Also when someone is barely getting by, assuming they are not dealing with
addiction or violence and generally just subsisting, you can bet they know
exactly what to do with that last $20. E.g. groceries with the highest
calories per dollar, how many bus passes to get at a time, etc.

If budgeting is what is meant by investment (since obviously we're not talking
about saving if there's nothing to be saved), from what I have seen poor
people are incredibly good at it.

Contrast that with money managers who are generally just bad and can't
outperform the market, not for lack of trying. Is "investment" really the
right idea, and who says it's the number one importance compared to basic
human needs?

Why does everything have to be about abstract efficiency and cost? It's not
like there's a shortage of business opportunities for techno-luxuries that are
fun to produce and trade, that we absolutely must go after basic rights via
austerity.
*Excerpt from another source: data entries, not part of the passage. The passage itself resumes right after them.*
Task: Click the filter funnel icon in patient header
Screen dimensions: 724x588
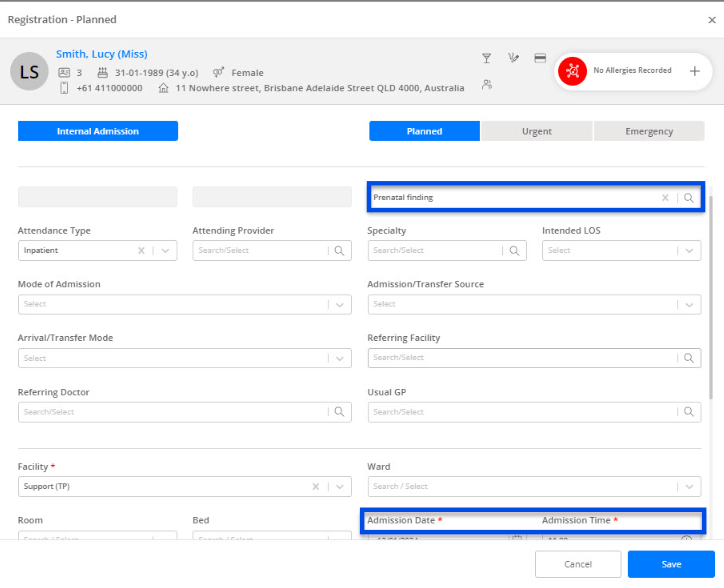Action: 487,58
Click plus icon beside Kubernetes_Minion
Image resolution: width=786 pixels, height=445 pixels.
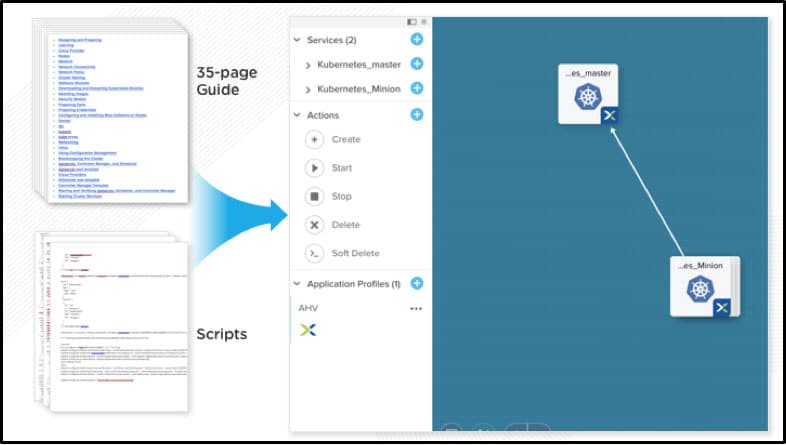416,89
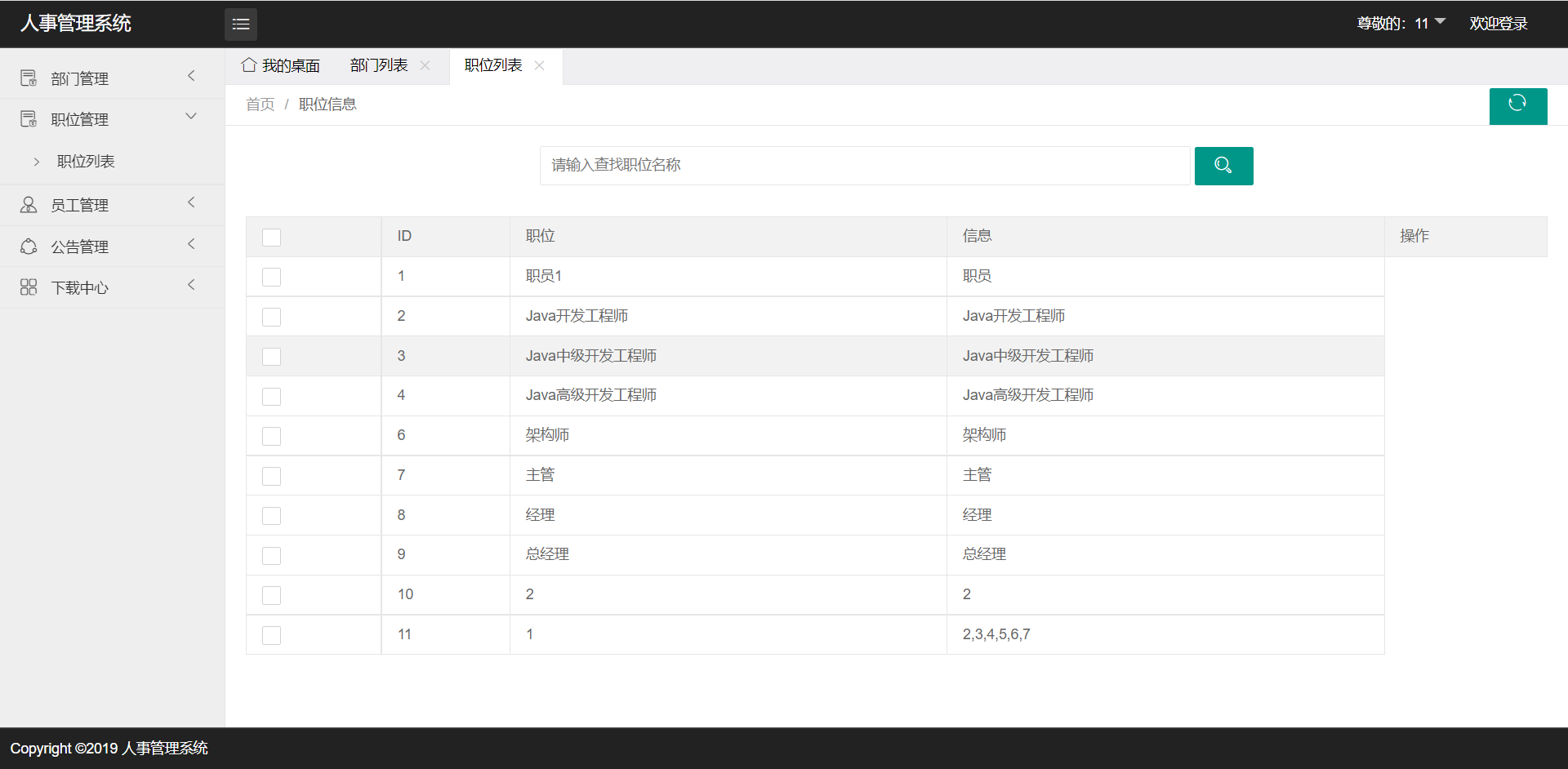This screenshot has height=769, width=1568.
Task: Toggle the select-all checkbox in table header
Action: 271,237
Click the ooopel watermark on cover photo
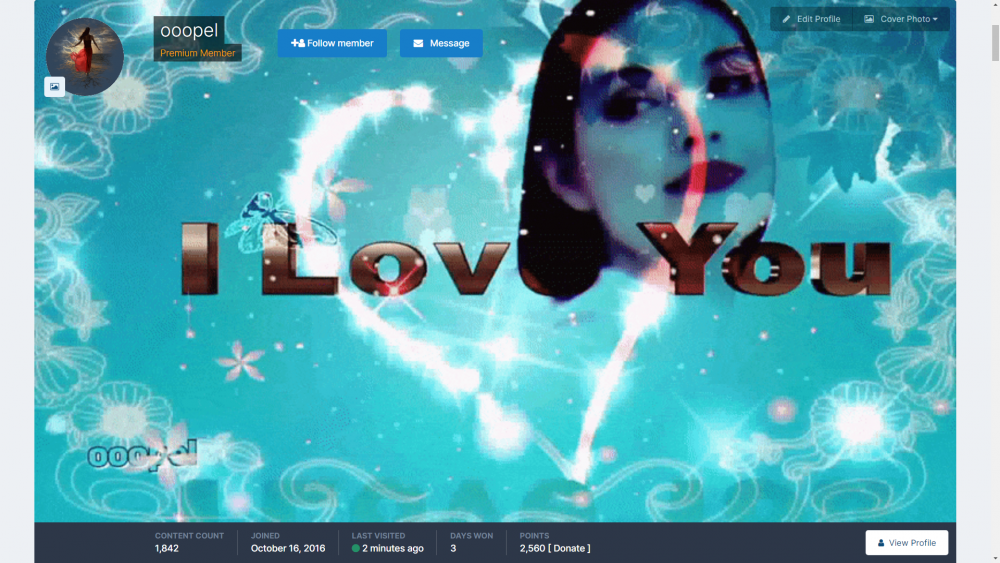This screenshot has width=1000, height=563. 140,456
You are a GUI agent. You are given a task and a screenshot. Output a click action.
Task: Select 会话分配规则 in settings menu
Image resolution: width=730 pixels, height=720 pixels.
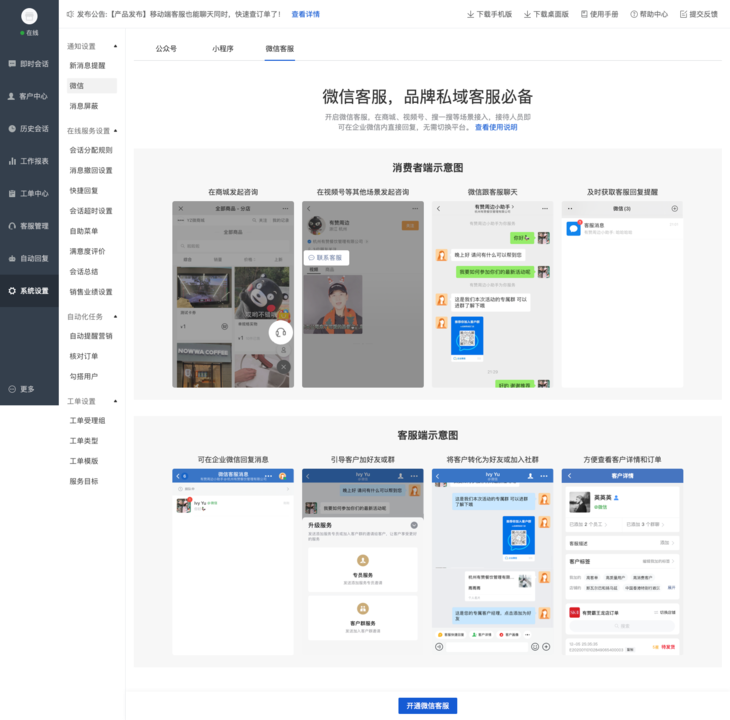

Lousy rentier mindset, we should have to be creative to profit.
Once monopolies emerge they should be broken up, and once technologies become
necessary for daily life, access to them should become a right. Tax incentives
to invest in R&D instead of hoarding wealth could be expanded. So many things
can be done to mitigate issues within "social democracy" without going full
public ownership or eliminating private property. Question is, once these
things are implemented, how can their repeal be prevented? Time to open up and
revise constitutions.

------
EastSmith
It is funny how one of the top stories on HN right now is an article that
shows total goverment incompetance - the story about NY metro not showing the
time it will arrive, then there is this story about giving that governmemt
more money.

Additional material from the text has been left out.